> **Task to complete**: Using the data below, copy each line that includes the word "tool".

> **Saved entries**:
☆ ☆ ☆ ☆ ☆
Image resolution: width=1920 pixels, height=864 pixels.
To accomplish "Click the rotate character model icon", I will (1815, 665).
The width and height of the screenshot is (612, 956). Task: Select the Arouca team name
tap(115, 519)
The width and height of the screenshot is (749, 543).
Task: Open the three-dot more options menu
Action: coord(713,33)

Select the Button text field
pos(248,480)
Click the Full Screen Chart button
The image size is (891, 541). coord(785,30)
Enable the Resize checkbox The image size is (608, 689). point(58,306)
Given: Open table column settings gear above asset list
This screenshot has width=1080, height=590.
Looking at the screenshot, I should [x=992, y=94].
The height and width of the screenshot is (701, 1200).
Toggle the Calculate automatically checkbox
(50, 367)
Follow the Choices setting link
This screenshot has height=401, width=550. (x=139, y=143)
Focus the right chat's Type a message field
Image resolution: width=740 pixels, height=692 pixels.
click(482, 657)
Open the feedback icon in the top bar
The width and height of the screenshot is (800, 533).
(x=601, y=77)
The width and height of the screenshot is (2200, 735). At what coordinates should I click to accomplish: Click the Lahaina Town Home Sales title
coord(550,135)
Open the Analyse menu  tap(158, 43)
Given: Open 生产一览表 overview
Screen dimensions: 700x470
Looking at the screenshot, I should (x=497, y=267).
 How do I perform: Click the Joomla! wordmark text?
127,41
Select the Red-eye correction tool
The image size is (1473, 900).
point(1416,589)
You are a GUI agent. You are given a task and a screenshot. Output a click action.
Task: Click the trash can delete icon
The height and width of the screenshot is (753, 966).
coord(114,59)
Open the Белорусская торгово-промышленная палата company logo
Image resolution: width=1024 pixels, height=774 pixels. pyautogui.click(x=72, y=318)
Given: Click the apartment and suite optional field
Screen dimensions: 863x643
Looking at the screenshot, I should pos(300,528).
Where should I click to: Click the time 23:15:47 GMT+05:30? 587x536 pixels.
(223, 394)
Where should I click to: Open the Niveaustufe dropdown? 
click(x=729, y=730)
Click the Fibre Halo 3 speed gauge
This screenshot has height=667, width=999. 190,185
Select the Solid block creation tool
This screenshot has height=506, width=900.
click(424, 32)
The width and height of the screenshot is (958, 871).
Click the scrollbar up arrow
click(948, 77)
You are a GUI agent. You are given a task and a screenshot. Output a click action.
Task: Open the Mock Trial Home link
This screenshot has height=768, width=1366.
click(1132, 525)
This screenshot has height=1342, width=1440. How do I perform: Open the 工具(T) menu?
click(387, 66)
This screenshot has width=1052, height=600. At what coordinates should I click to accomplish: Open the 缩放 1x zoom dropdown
☆ ☆ ☆ ☆ ☆
> **Result**:
Select the Red-eye correction tool
Select the Solid block creation tool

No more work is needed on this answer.